(Exercise details) Return the records as they stand. No picture is to be included.

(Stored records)
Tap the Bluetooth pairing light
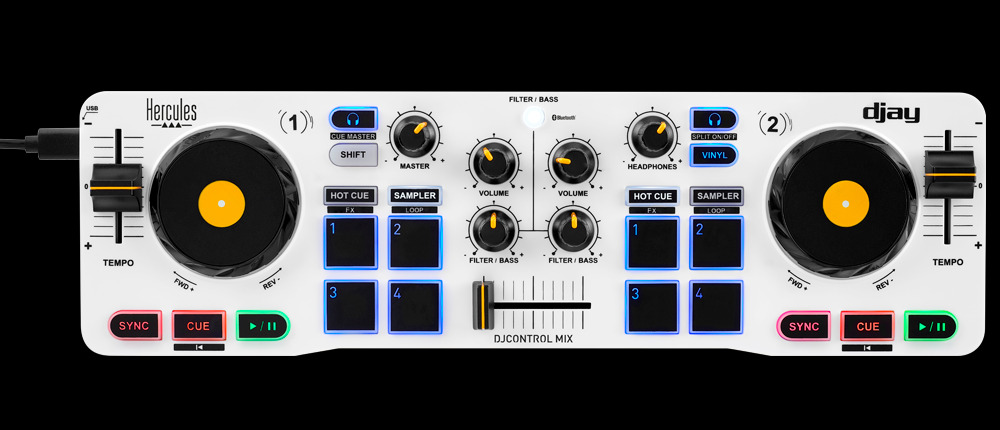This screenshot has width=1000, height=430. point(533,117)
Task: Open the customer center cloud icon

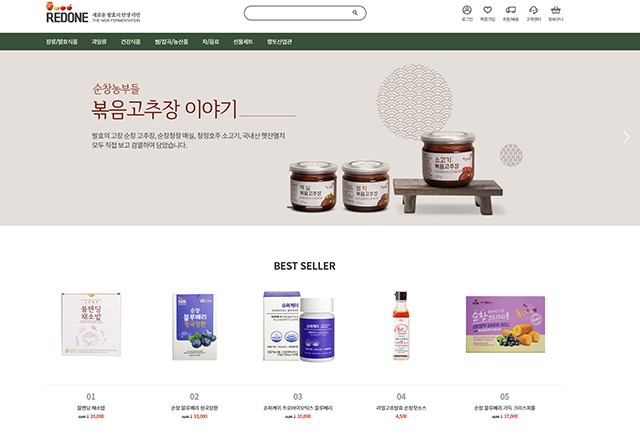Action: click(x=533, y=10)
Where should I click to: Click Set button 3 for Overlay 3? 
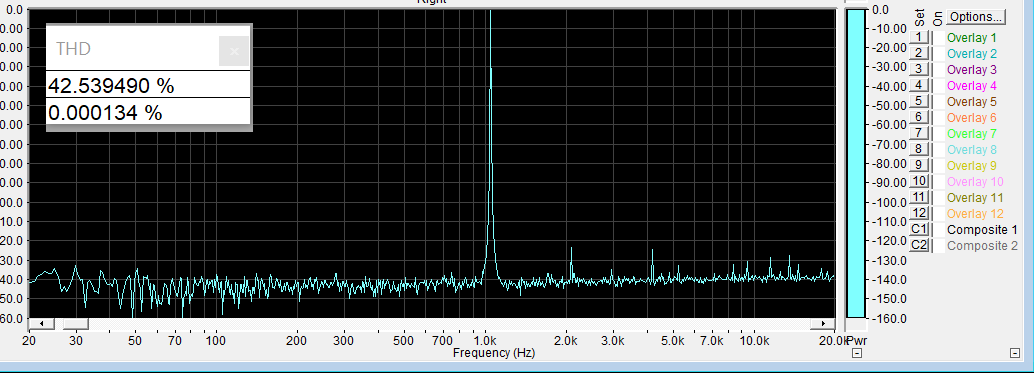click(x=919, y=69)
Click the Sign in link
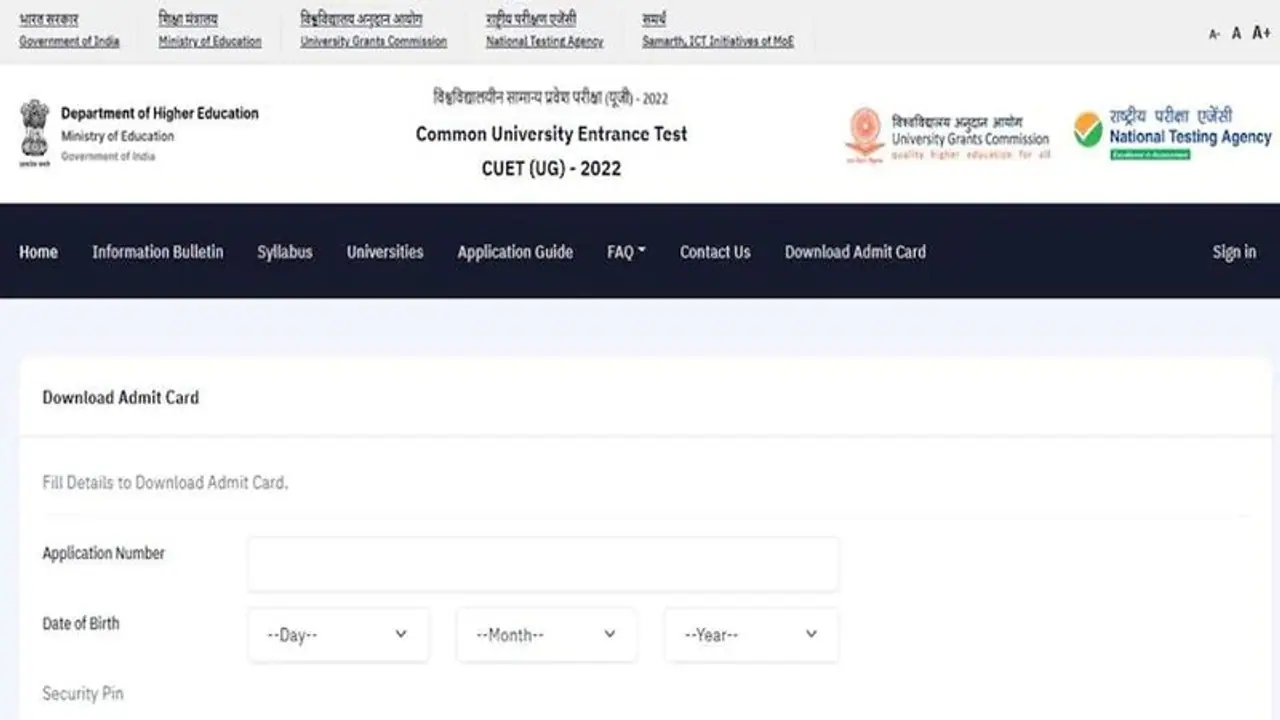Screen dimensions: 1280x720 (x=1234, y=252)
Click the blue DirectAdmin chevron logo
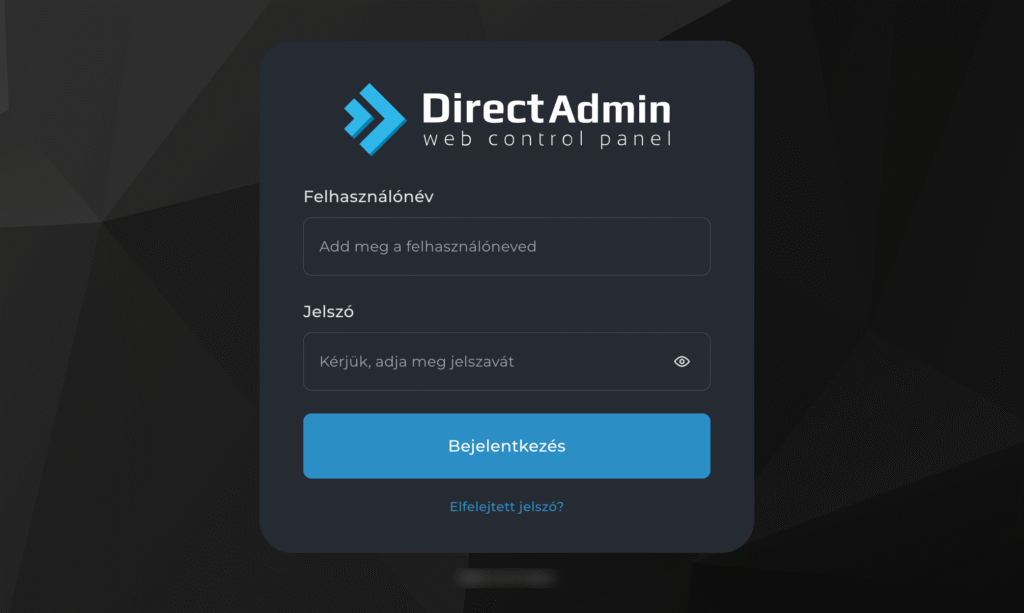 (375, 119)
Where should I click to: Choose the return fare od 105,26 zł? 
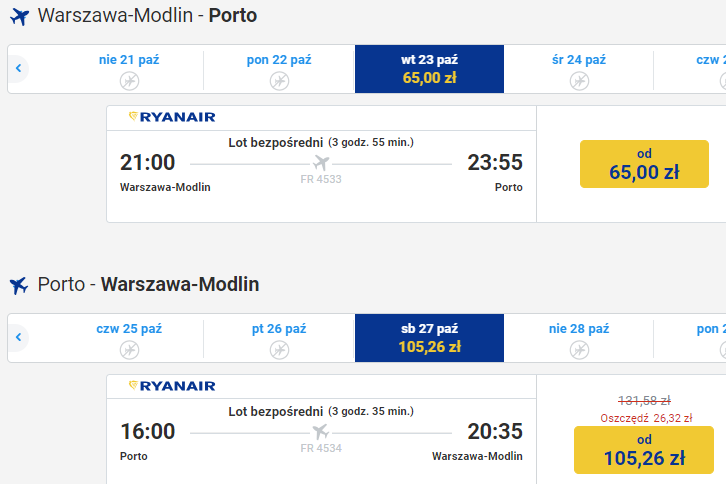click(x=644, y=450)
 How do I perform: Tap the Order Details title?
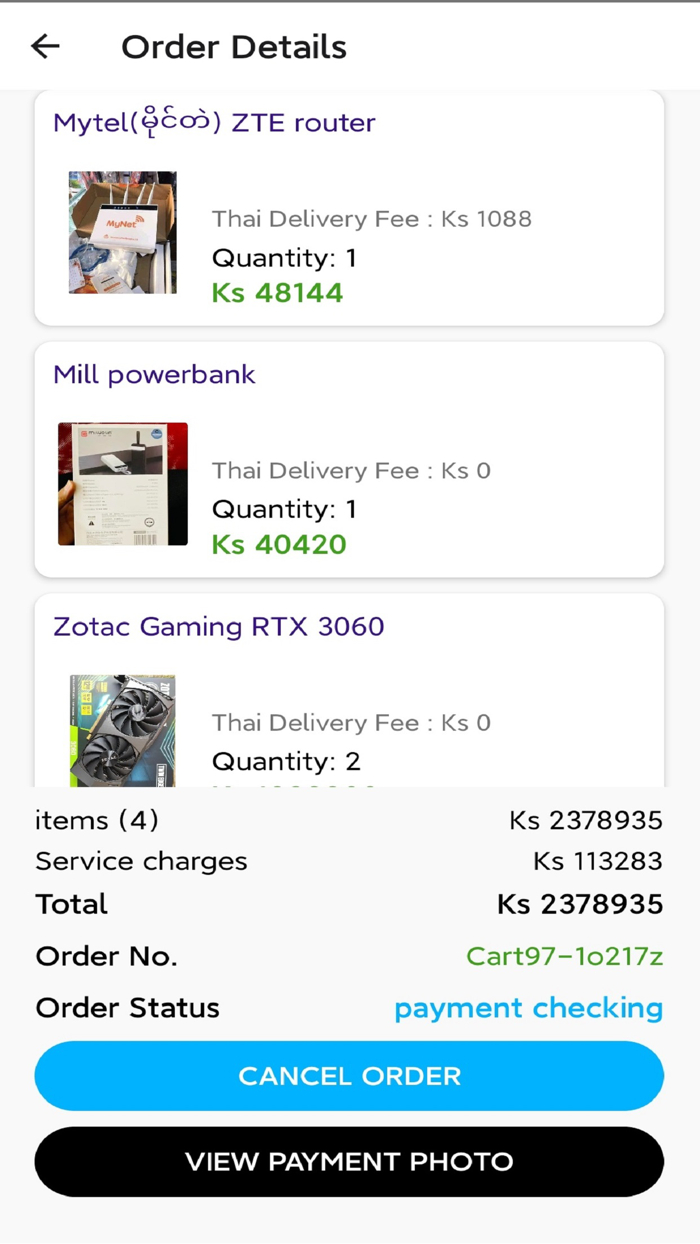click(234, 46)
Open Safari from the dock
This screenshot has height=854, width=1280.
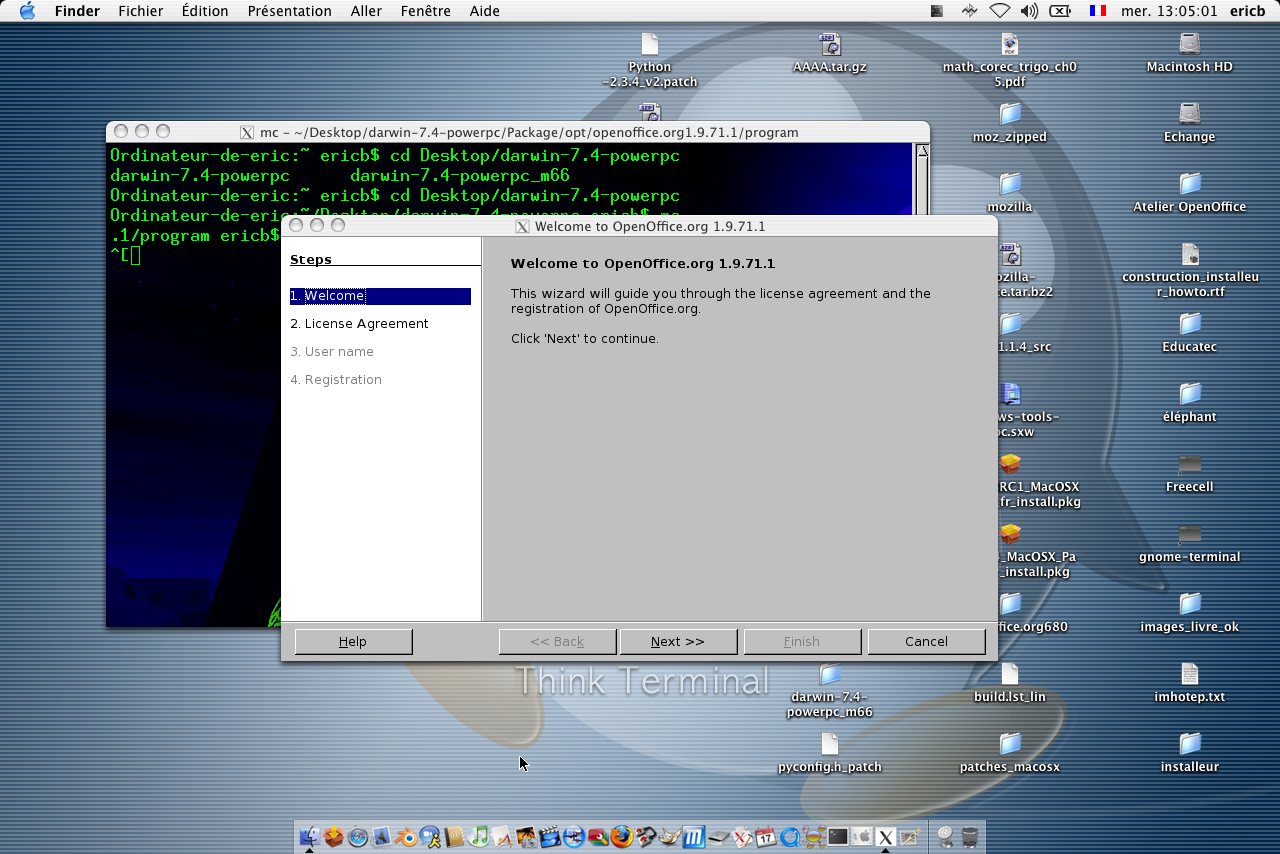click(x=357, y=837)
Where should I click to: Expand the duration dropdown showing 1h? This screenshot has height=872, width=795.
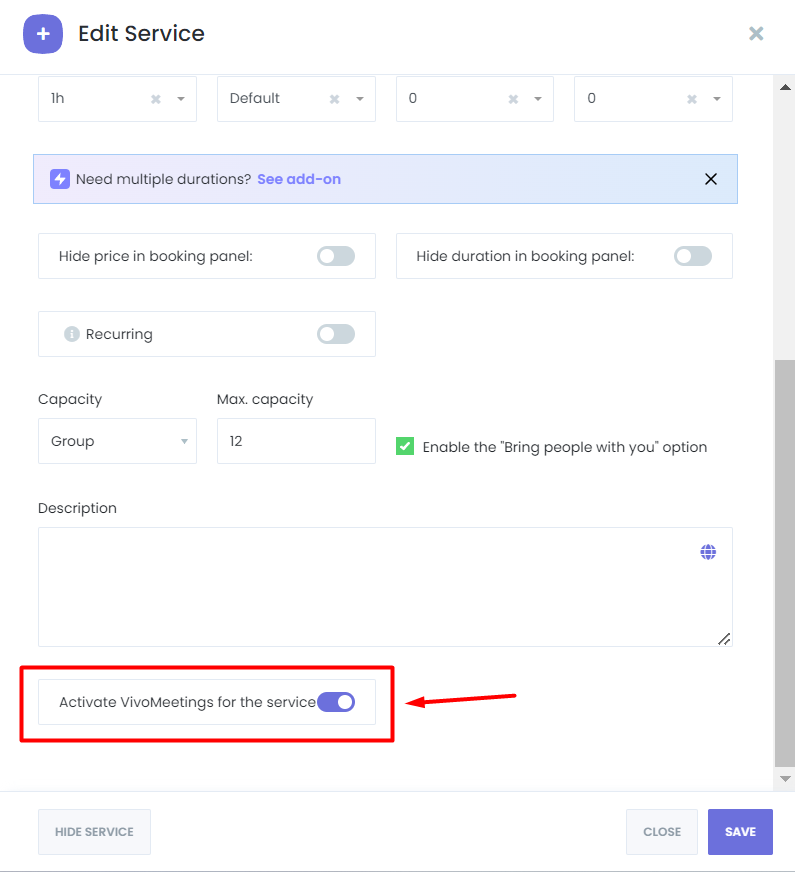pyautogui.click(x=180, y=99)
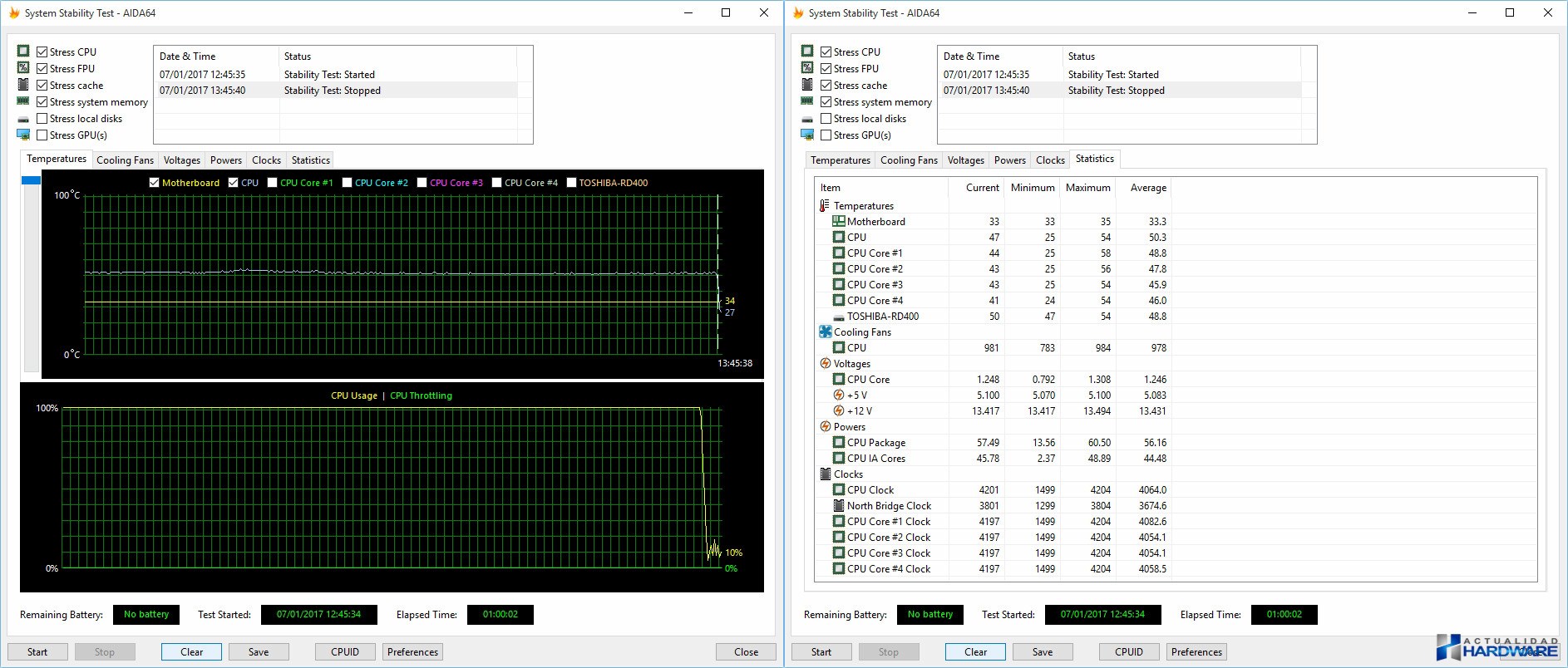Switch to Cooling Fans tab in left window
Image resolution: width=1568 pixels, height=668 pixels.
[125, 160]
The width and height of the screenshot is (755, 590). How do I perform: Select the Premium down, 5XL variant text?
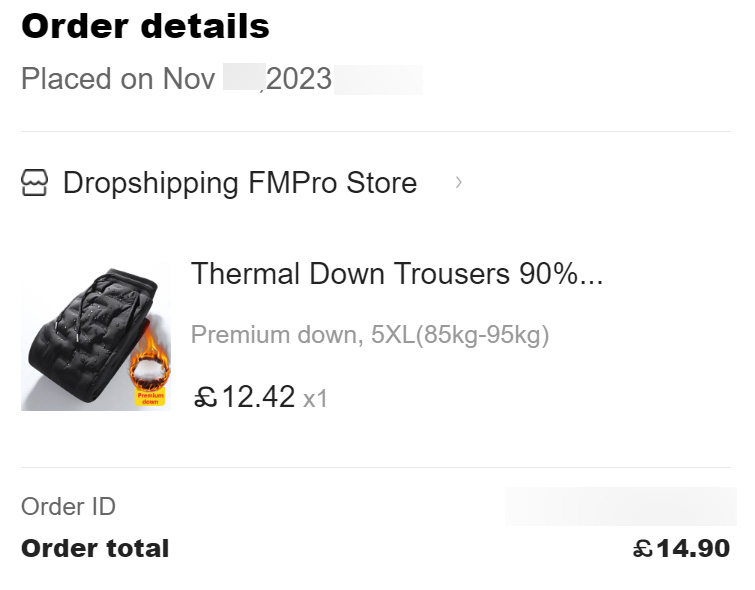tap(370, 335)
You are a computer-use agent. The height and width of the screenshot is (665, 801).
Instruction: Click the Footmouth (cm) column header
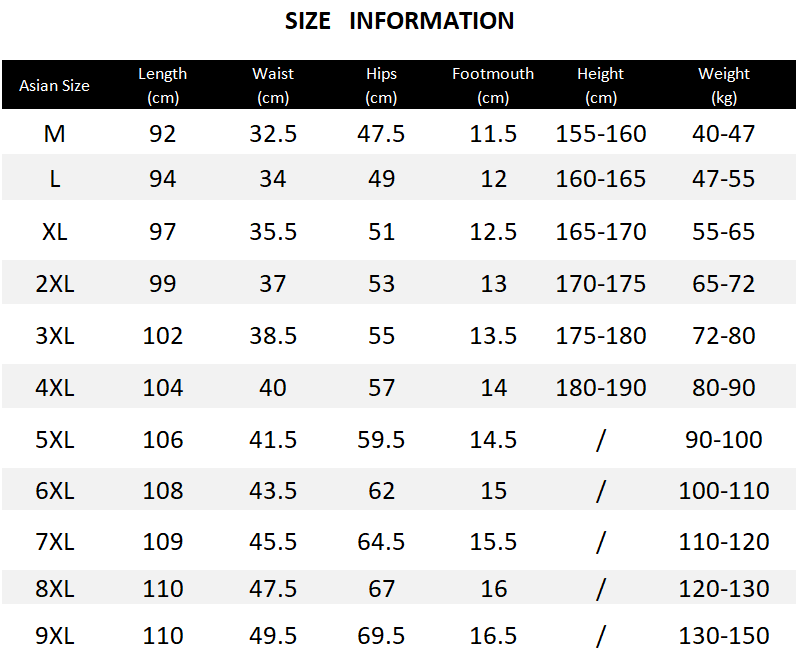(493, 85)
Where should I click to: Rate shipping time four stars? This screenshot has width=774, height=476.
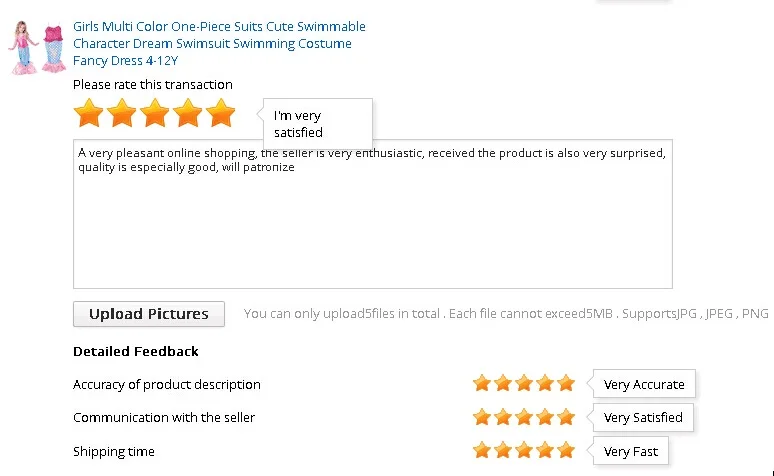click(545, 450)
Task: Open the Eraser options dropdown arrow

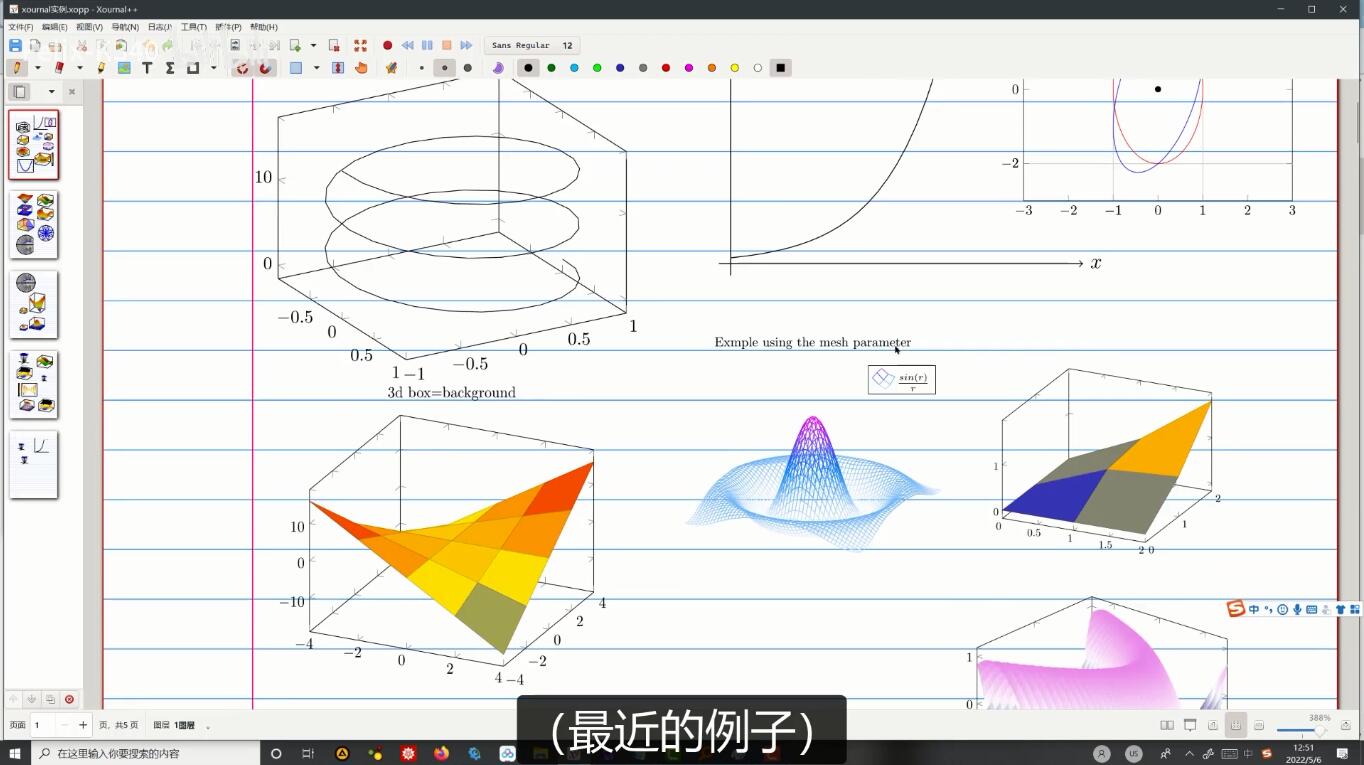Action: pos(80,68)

(Reply to the task)
Tap the Bluetooth pairing light
This screenshot has width=1000, height=430. point(533,117)
Task: Open the customer center cloud icon

Action: click(x=533, y=10)
Where should I click to: Click Set button 3 for Overlay 3? 
click(x=919, y=69)
Click the Sign in link
Screen dimensions: 1280x720 (x=1234, y=252)
Click the blue DirectAdmin chevron logo
 (375, 119)
Where should I click to: Choose the return fare od 105,26 zł? 
click(x=644, y=450)
 How do I perform: Tap the Order Details title?
click(234, 46)
Open Safari from the dock
This screenshot has height=854, width=1280.
click(x=357, y=837)
Where should I click to: Expand the duration dropdown showing 1h? This screenshot has height=872, width=795.
pyautogui.click(x=180, y=99)
Switch to Cooling Fans tab in left window
Image resolution: width=1568 pixels, height=668 pixels.
[125, 160]
The width and height of the screenshot is (755, 590). How do I perform: Select the Premium down, 5XL variant text?
tap(370, 335)
You are a computer-use agent. The height and width of the screenshot is (665, 801).
Instruction: Click the Footmouth (cm) column header
(493, 85)
Where should I click to: Rate shipping time four stars? This screenshot has width=774, height=476.
click(545, 450)
Task: Open the Eraser options dropdown arrow

Action: pos(80,68)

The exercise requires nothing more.